BACKGROUND: This study investigated the prevalence and severity of low back pain (LBP), caesarean section (C-section) rate, and the anesthesia approaches among lumbar scoliosis patients undergoing anterior correction surgery, and compared them with a healthy control cohort.

MATERIAL AND METHODS: The inclusion criteria for adolescent idiopathic scoliosis (AIS) patients were: presence of lumbar scoliosis, history of 1 or more pregnancies after surgery, and underwent anterior-only surgery. Healthy women with a history of 1 pregnancy were included as the control group. We recorded the type of delivery, neonatal birth weight, and perinatal complications. The quality of life was also evaluated.

RESULTS: New-onset LBP was reported in 65.6% of AIS patients, significantly higher than in the control group (p<0.001). C-section was performed in 11 scoliosis patients (34.4%) and 25 healthy controls (31.25%), and the rates were not significantly different between groups (P=0.75). No serious perinatal complications were reported in either group. General anesthesia was used for all C-section AIS patients. The rate of successful neuraxial anesthesia in the control group was significantly higher (P<0.001).

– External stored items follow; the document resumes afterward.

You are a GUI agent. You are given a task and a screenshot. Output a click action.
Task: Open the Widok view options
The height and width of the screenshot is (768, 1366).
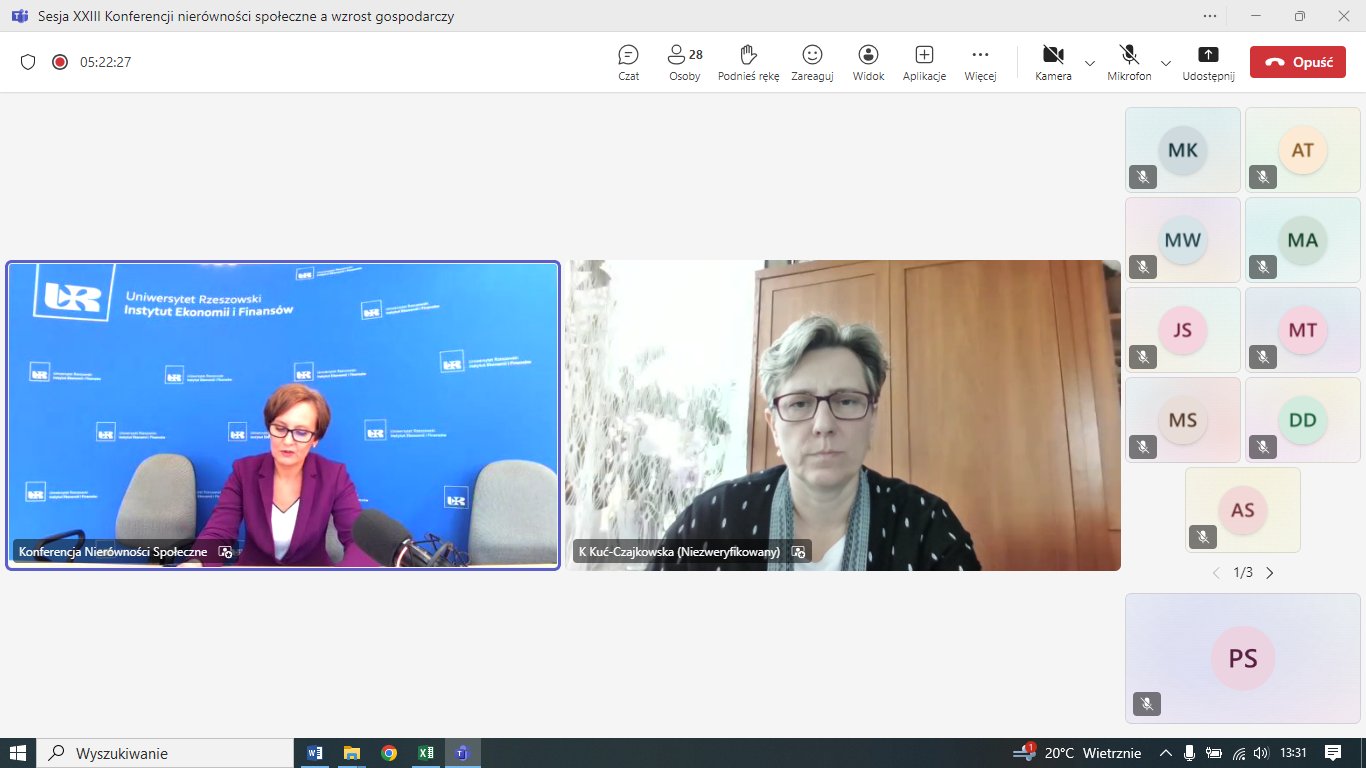click(868, 62)
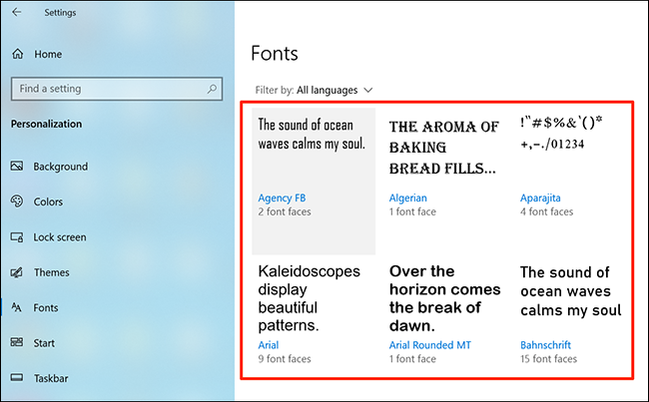Expand filter using the chevron arrow

[x=369, y=90]
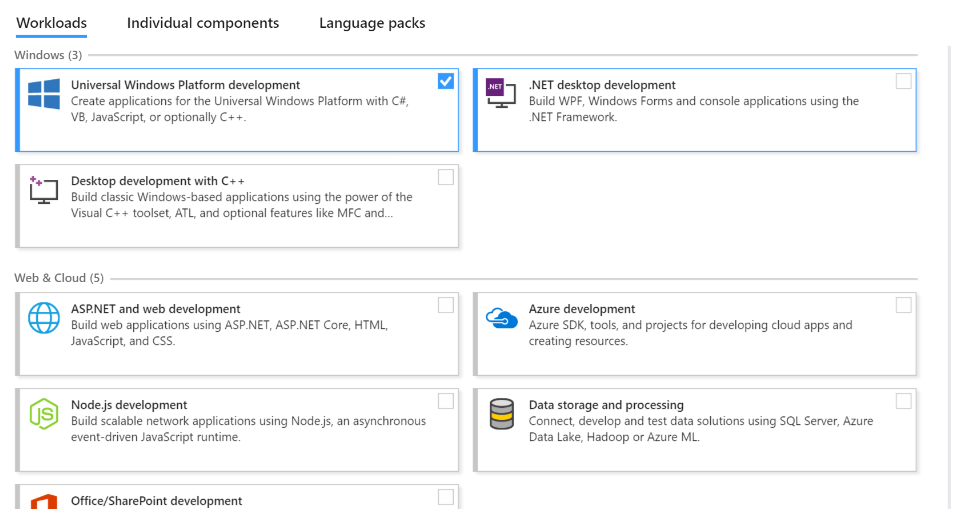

CONCLUSIONS: Compared with the healthy control group, lumbar AIS patients did not experience a higher risk of perinatal complications or C-section rate after anterior surgical correction, but general anesthesia was more commonly used than neuraxial regional anesthesia. LBP was more frequently observed in the post-operative AIS patients.

Keywords: Anesthesia, Cesarean Section, Scoliosis, Anesthesia, Conduction, Pregnancy, Quality of Life, Spinal Fusion

Background

Adolescent idiopathic scoliosis (AIS) is a three-dimensional spine deformity affecting approximately 1–3% of adolescents. According to the largest single-center analysis of AIS patients, 83% of patients were female [1]; therefore, issues related to women’s health are of specific concern in this population. Although thoracolumbar/lumbar scoliosis is not as prevalent as single thoracic scoliosis, it still accounts for 28% of the whole patient cohort [1], and more patients required fusion to lumbar segments.

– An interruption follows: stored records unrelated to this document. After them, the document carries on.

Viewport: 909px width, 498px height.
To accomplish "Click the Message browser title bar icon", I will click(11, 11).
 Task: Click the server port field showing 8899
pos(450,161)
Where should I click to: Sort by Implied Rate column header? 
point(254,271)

Considering that the AIS patients were young at the time of surgery, patients and their families have strong concern regarding the relationship between the scoliosis correction surgery and new-onset low back pain (LBP) during pregnancy. They also wonder if the correction surgery will cause more labor-related complications. The paucity of data limits preoperative communication with patients and patient satisfaction.

Many observational and retrospective studies have focused on the effect of pregnancy on scoliosis and the effect of scoliosis on pregnancy, but reached different conclusions [2–4]. Orvomaa et al. reported that 40% of women have increased LBP during pregnancy after posterior fusion with Harrington instrumentations [5]. According to a systematic literature review by Dewan et al., female AIS patients experience slightly increased rates of nulliparity, infertility treatment, LBP, and subsequent curve progression, but they are not at increased risk of pregnancy-related complications [3]. However, among the studies listed in Dewan’s review, the location of curve and surgical strategies were heterogeneous, and no articles specifically focused on patients with lumbar scoliosis. Since an increased incidence of LBP is associated with lumbar scoliosis compared to thoracic scoliosis, the quality of life during pregnancy should be evaluated specifically for patients with lumbar scoliosis.

The scoliotic spine poses a unique challenge for the anesthesia provider, and may complicate general or regional anesthesia. Difficulty in performing neuraxial anesthesia can result in neural injury, spinal hematoma, post-dural puncture headache, or infection. Scoliosis patients without previous surgery can be managed with a paramedian approach on the convex side of the curve or a midline approach with angulation towards the convex side, or with the aid of imaging such as ultrasound. However, the use of spinal or epidural analgesia and anesthesia is also controversial in patients with a history of the previous scoliosis surgery [6,7]. Anesthesiologists have been reported to be less inclined to offer neuraxial regional anesthesia to patients in labor who underwent posterior scoliosis surgery due to the rods and altered anatomy of the spine [8], while data from patients with anterior scoliosis surgery are lacking.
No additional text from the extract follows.